The 1947 issue of the Allgemeiner Anzeiger für Buchbindereien, the first published after the war included a notice (Randbemerkung) about the Collins (W. Collin, Georg Collin, and Ernst) in which it gave a brief history of these individuals and their work, also mentioning that Ernst had written for this publication for decades, and that as a Jew he had tried to emigrate in 1939, leaving a letter with the publishers. Nothing was heard from him thereafter.

From the Allgemeiner Anzeiger für Buchbindereien, Bd 60, Nr. 5, 1947 (S. 68-69)

During his life, Ernst lived at Sachsenwaldstr 25 in Stegliz, moving to Cicerostr 61 in Wilmersdorf in 1929.

Unfortunately, nothing is yet known about his wife Else Collin (nee Cronheim, born 18 March, 1890). The couple had no children.

The Gedenkbuch Berlins der jüdischen Opfer des Nazionalsozialismus (Freie Universitaet Berlin, Zentralinstitut fuer sozialwissenschaftliche Forschung, Edition Hentrich, Berlin 1995) shows Ernst and Else Collin as being deported to Auschwitz on December 9th, 1942 where they were murdered.

Photo Gerhard Schumm, 4.1.2014

Stolpersteine for Ernst und Else Collin, Wiki photos by "OTFW"

[Added 18.11.23] Recently found in the catalog to the Grosse Berliner Kunstausstellung of 1929, an image of a painting by Walter Kampmann depicting Ernst Collin. Ernst is sitting in a chair with a book [paper], and holding a writing instrument, his head seemingly lost in thought resting in his palm.
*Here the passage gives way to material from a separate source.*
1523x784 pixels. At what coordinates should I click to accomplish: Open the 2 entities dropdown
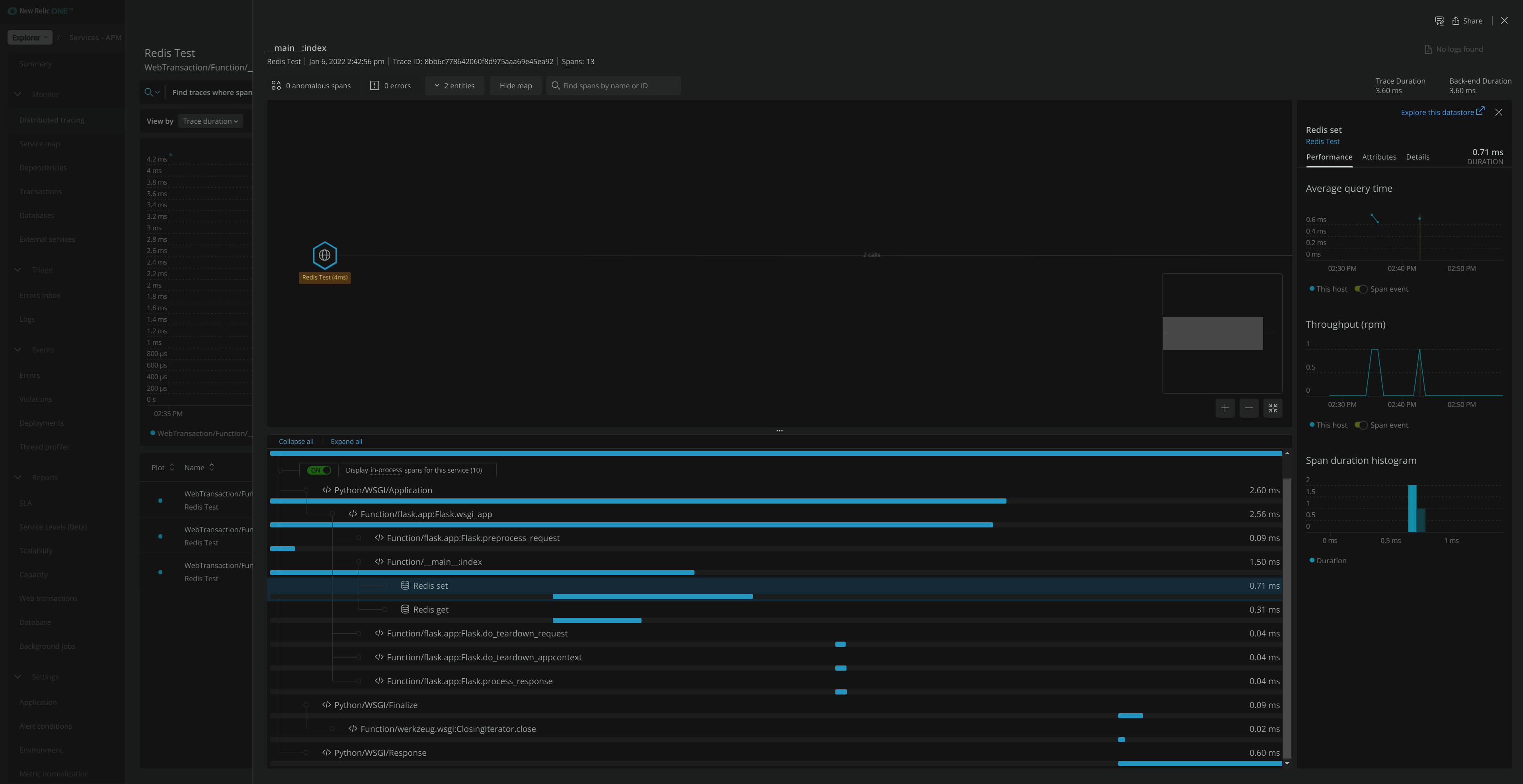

A woman, presumably his wife Else (nee Cronheim) almost has him in embrace, one hand on his right arm, with her left almost on his shoulder. 
More here.

The Stolpersteine were sponsored by his surviving great-niece, Dr. Rita Jenny Kuhn; Dr. Kuhn’s daughter, Ruth C. Wiseman; and by Peter D. Verheyen. Dr. Kuhn is the author of Broken Glass, Broken Lives (Barany Publishing Co., 2012), a memoir of her survival in Berlin during the Second World War. Verheyen translated Der Pressbengel into English.

Working together with Ruth to honor Ernst and Else this way has given my interest in Ernst and his writings as well as the Collins a much deeper meaning that has touched me, and for which I am thankful.

The pictures below were taken April 3rd. The flowers are still there.

Photo Regina Klein

Photo Regina Klein
See also The Story of Two Ernsts, clarifying the details of Ernst Collins' life and death; disambiguation of the Ernst Collin discussed here and  Ernst Heinrich Collin-Schoenfeld.

Sources:
In addition to the sources cited in the post above, the following were also important:

    1 comment:

    1. abumidian has left a new comment on your post "Stolpersteine für Ernst und Else Collin":

      Else Collins Genealogy:
      Father: Julius Cronheim, born 1860 in Berlin, Mother: Clara Elise Wilhelmine Brehmer, 1858-1903
      Parents of the father: Koppel Cronheim (1819-1874) and Friederike Oppenheim (1821-1890)
      Else had a sister Frieda, who married her cousin Hans Wolffenstein (a son of Juilus Cronheim's half-sister). Both were also murdered.